• _Data entries_:
[BEGIN]
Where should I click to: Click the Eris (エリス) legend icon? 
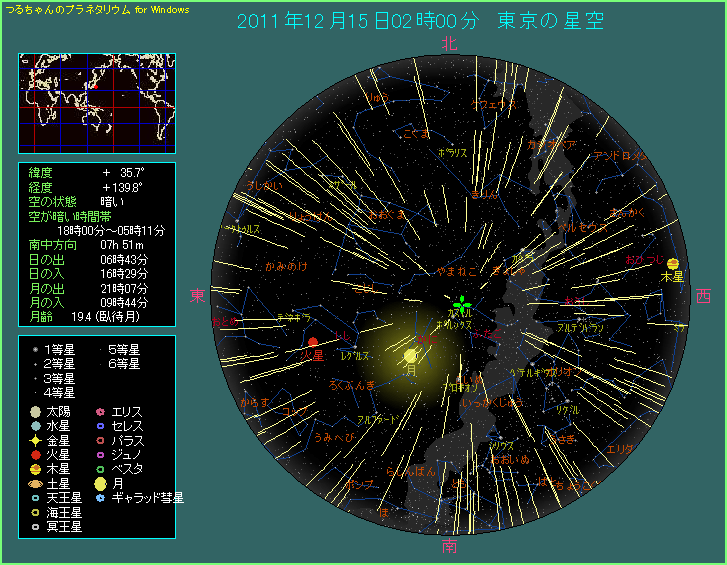tap(100, 412)
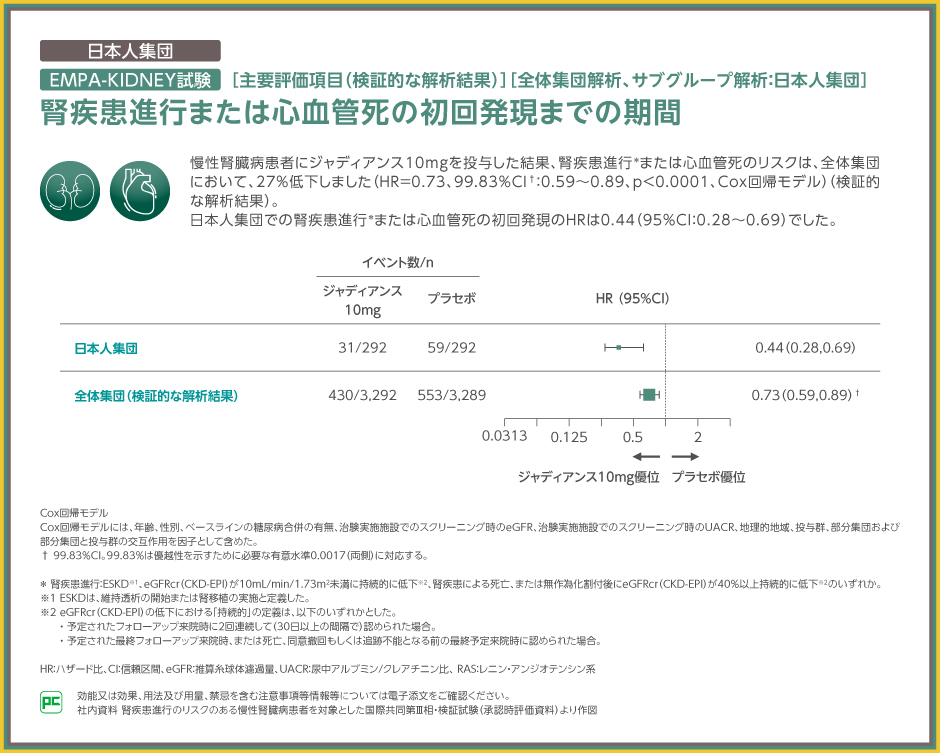940x753 pixels.
Task: Click the HR (95%CI) column header
Action: (632, 299)
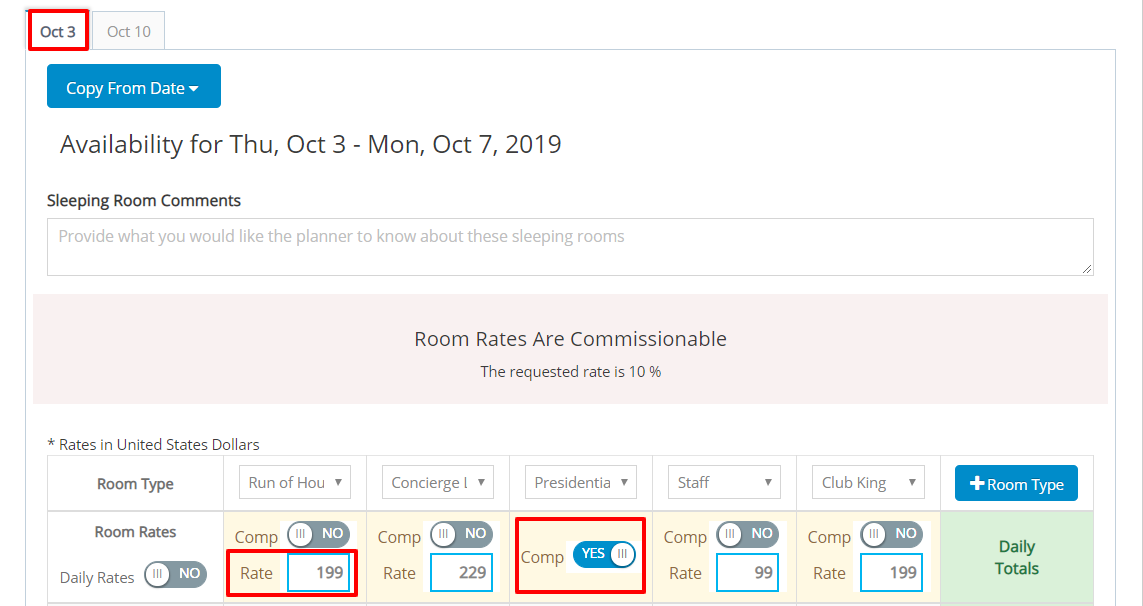Turn off Comp for Presidential room

[604, 555]
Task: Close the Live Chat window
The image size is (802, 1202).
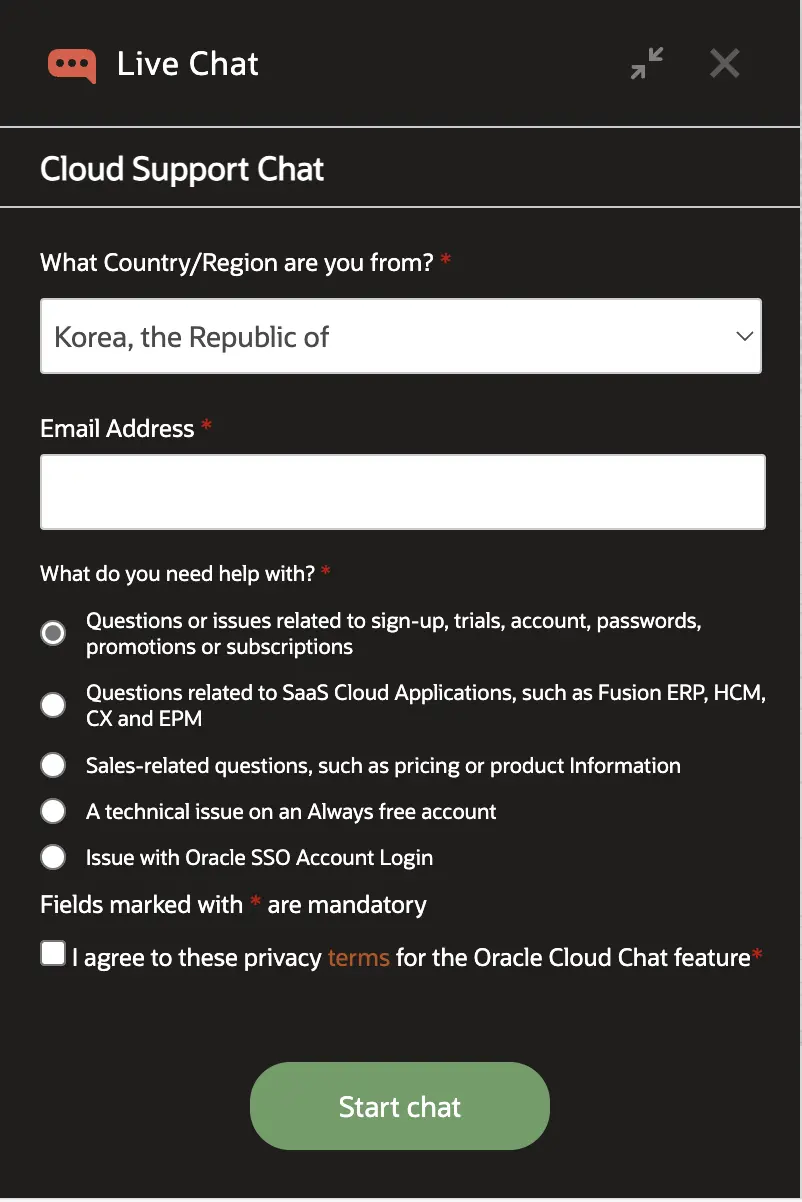Action: click(724, 63)
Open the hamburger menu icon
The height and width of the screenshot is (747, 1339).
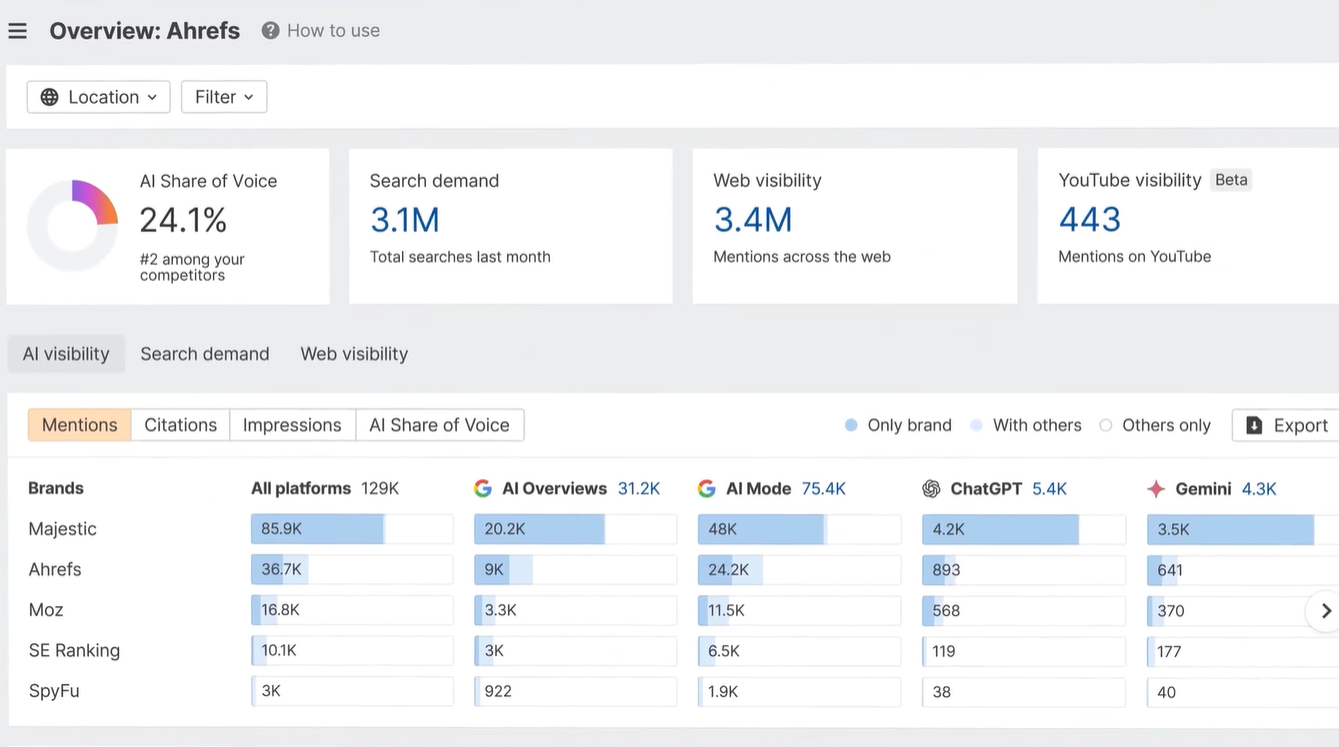pos(17,31)
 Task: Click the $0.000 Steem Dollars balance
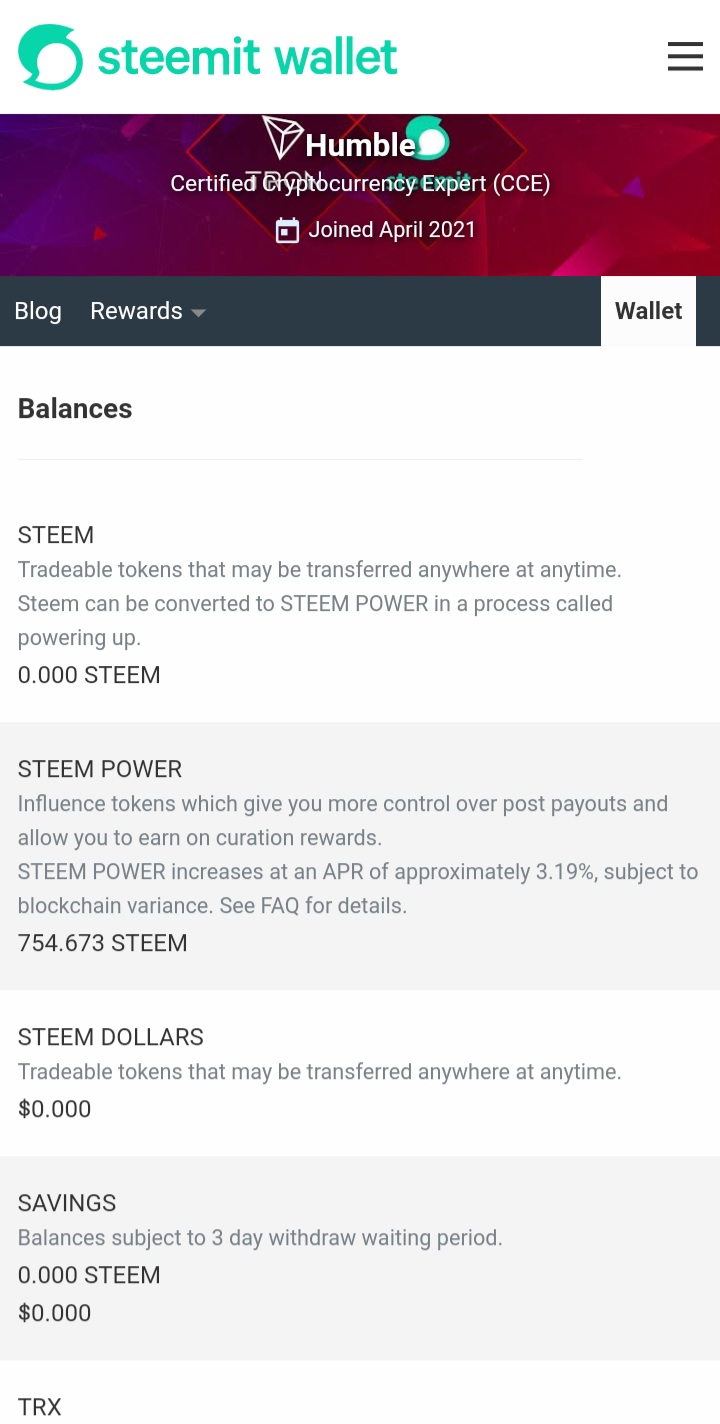pos(54,1109)
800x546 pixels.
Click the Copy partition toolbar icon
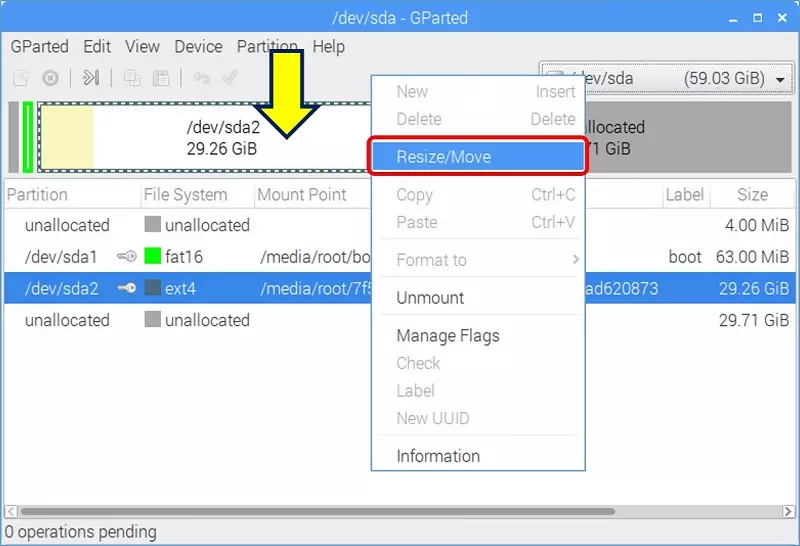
[END]
• _What the task asks_: Can you reproduce word for word the lines of the entries, from the one containing "Task: Click the $0.000 Steem Dollars balance" through the end of the entries, inclusive, without the pictures?

• _The solution_:
 Task: Click the $0.000 Steem Dollars balance
pos(54,1109)
800x546 pixels.
Click the Copy partition toolbar icon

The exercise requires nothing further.